Justice for Jordan

When the jury in the first trial against Michael Dunn came back as deadlocked regarding the charge of 1st degree murder I was saddened and upset.  I believed that the Duval County Prosecutor’s Office would not retry Dunn.  He was found guilty of the other 4 charges, including the attempted murder of the other occupants of the car, and was looking at a sentence of 60 years in prison.  But the prosecutor’s office didn’t think that was good enough.  They decided to go to trial again on the sole count of 1st degree murder.

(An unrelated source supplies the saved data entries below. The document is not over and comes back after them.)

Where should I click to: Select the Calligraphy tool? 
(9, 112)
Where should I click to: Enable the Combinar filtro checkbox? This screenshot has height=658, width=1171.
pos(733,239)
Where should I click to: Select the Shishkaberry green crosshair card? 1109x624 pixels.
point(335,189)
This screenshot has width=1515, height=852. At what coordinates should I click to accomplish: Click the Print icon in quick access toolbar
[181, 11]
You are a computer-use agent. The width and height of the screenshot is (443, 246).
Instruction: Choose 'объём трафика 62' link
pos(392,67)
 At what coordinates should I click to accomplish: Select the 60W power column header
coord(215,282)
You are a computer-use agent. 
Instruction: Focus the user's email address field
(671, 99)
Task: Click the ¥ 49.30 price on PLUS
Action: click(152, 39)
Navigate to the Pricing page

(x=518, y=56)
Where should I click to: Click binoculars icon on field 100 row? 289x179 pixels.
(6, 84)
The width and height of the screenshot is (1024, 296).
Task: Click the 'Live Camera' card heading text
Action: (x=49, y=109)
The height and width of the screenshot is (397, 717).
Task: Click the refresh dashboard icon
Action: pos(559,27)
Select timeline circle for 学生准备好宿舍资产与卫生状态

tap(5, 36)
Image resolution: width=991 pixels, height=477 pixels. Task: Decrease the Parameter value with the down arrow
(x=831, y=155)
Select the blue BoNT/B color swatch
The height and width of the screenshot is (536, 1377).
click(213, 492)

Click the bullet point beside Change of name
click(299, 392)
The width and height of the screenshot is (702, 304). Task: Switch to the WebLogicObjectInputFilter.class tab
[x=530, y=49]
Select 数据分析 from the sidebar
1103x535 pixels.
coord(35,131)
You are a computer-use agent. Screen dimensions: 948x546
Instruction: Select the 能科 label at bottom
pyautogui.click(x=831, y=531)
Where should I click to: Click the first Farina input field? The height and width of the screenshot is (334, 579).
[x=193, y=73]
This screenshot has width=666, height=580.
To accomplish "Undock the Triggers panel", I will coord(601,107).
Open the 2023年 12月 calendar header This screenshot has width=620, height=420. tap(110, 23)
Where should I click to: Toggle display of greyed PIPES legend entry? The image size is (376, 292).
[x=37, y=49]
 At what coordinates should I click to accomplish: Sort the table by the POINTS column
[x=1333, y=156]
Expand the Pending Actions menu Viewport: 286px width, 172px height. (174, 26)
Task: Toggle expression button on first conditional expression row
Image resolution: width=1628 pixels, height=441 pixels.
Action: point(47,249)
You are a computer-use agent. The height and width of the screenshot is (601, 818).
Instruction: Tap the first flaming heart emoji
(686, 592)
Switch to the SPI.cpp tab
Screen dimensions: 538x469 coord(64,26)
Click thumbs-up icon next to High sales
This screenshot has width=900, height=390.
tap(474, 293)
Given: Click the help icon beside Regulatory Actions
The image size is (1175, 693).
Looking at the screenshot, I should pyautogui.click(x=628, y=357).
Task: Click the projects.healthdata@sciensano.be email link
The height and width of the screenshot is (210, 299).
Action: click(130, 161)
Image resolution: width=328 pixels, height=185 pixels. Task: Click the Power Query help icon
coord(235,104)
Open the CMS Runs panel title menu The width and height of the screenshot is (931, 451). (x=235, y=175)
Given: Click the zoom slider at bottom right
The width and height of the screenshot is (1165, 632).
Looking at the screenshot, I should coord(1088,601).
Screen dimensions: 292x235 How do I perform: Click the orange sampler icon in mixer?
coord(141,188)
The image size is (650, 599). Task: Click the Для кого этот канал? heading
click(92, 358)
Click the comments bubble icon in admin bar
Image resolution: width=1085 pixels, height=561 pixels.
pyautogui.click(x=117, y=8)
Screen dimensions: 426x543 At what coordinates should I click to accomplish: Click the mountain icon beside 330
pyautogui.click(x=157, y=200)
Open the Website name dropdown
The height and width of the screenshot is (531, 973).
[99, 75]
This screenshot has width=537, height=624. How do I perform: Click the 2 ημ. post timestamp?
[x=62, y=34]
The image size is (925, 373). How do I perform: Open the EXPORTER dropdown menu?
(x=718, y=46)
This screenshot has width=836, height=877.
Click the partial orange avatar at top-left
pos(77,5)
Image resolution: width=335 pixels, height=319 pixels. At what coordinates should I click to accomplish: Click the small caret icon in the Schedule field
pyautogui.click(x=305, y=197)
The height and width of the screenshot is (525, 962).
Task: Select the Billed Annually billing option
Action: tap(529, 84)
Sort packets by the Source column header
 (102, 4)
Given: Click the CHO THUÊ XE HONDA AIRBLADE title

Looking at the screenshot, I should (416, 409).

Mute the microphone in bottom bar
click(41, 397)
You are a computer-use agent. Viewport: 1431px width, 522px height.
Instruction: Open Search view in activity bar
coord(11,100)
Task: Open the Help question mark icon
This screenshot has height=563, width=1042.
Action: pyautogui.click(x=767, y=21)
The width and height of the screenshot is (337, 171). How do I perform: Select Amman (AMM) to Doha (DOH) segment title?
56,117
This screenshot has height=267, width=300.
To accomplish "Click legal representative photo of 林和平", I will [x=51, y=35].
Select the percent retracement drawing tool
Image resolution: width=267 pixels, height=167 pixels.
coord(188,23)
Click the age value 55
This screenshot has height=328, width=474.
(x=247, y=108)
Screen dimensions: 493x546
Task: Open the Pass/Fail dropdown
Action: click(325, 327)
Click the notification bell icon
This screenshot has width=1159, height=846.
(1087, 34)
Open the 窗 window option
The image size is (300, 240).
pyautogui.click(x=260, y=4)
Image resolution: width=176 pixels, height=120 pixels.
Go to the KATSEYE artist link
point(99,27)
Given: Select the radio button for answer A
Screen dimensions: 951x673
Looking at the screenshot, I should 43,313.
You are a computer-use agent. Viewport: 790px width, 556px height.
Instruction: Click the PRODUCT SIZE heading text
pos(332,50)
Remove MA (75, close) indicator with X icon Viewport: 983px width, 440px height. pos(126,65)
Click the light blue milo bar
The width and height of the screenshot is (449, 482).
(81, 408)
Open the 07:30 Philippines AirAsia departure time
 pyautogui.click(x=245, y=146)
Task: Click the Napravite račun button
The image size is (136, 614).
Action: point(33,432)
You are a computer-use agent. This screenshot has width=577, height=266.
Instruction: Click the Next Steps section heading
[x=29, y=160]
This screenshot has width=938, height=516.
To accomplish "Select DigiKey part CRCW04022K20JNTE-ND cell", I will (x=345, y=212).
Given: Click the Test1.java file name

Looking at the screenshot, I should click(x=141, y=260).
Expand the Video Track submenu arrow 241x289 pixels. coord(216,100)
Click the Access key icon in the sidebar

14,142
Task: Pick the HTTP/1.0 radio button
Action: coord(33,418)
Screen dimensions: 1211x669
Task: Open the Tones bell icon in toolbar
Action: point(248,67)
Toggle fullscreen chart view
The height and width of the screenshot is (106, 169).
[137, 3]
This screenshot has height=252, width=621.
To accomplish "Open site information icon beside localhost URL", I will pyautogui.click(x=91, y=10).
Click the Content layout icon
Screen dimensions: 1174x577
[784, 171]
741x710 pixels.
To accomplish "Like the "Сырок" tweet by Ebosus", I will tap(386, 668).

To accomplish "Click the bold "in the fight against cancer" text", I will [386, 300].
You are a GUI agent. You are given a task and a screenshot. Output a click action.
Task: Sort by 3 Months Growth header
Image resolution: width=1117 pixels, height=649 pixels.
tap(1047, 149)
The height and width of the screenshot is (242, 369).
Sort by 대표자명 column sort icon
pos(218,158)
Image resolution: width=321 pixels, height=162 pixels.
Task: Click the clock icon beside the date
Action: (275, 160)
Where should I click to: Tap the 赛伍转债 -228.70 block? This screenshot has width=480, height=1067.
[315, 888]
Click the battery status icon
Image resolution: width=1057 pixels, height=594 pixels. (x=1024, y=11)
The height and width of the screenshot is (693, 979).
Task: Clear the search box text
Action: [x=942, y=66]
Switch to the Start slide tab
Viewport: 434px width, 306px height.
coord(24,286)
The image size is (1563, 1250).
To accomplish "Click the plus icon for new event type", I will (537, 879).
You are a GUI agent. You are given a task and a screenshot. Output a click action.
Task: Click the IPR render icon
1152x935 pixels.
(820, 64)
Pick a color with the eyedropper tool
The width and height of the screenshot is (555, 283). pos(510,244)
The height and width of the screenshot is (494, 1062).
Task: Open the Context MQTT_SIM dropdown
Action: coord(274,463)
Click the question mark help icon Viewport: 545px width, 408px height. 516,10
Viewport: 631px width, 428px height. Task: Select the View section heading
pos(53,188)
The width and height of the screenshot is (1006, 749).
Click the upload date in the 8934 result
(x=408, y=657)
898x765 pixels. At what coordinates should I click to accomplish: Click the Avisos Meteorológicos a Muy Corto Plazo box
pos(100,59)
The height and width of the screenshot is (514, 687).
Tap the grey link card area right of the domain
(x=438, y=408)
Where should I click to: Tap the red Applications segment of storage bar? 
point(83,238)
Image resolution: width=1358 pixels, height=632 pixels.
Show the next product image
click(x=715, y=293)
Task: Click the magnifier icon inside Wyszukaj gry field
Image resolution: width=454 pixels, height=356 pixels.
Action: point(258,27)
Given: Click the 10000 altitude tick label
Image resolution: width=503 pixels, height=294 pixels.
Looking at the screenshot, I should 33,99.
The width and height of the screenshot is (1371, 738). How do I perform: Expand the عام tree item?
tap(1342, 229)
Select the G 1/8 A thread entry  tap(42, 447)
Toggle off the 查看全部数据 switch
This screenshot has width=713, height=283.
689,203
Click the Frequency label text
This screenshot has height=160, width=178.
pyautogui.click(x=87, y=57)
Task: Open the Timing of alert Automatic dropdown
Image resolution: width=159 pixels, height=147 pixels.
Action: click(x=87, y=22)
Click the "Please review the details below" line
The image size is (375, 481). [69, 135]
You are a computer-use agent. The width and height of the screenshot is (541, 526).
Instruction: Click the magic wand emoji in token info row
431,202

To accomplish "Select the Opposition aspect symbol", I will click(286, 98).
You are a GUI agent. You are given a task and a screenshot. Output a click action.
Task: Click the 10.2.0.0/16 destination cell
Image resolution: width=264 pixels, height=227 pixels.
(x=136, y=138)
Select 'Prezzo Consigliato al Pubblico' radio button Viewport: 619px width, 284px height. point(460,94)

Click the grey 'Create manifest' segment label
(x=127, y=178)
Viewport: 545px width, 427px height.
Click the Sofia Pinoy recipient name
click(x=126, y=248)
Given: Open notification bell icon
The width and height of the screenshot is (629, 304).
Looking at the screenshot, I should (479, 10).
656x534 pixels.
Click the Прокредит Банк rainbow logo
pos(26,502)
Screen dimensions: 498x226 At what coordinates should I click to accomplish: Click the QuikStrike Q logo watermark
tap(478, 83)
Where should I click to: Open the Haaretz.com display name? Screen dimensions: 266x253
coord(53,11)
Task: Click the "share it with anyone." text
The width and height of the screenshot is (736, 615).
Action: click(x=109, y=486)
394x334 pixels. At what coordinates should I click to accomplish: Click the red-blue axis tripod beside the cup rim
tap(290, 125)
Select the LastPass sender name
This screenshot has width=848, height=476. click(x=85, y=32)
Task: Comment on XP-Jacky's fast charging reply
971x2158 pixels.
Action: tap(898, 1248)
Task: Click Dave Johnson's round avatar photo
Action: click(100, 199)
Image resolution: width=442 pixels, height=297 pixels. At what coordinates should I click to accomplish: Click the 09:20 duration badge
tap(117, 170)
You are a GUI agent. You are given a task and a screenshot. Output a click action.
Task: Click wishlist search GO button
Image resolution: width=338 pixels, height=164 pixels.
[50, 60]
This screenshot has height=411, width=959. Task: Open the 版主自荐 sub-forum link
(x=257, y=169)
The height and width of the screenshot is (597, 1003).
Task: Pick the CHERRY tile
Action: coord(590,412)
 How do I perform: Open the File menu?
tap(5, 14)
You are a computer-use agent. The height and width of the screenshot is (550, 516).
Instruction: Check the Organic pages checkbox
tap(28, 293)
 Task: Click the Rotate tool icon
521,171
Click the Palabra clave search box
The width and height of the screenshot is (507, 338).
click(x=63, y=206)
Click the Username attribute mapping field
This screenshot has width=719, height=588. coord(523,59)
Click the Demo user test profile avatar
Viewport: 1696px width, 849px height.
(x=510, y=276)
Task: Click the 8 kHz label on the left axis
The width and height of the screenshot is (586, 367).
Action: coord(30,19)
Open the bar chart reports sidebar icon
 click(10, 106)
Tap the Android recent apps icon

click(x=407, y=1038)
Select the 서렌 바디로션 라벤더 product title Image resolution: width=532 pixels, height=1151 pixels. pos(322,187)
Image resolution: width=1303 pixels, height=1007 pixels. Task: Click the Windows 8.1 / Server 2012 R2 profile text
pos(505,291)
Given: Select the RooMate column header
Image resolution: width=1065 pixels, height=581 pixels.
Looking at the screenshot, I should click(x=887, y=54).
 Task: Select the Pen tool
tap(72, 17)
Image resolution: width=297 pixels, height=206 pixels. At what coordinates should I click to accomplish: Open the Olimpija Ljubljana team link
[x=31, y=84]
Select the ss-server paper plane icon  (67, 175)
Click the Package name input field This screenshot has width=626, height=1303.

I am happy to say that the jury came back today with a decision of guilty.  I have to admit when I saw the make-up of the jury-7 white men, 3 white women, 1 black man, and 1 black woman-had me scared that Jordan would not get justice and his death would have been in vain.  In a country that has a long history with race relations, something that a lot of people sweep under the rug or choose to ignore, and in a city with which I am very familiar, I wasn’t sure how this was going to work out.  But I am extremely happy that Michael Dunn was found guilty.

This verdict is much more than a man being found guilty of murder.  This verdict shows that you can’t shoot and kill someone because you feel disrespected.  Because a child doesn’t respond to you the way you would like.  Because someone was playing music you didn’t like.  And, most importantly, this verdict shows that the lives of Black boys matter.

Jordan, you did not die in vain.  Your life matters.  And the man that took it away will spend the rest of his life in prison.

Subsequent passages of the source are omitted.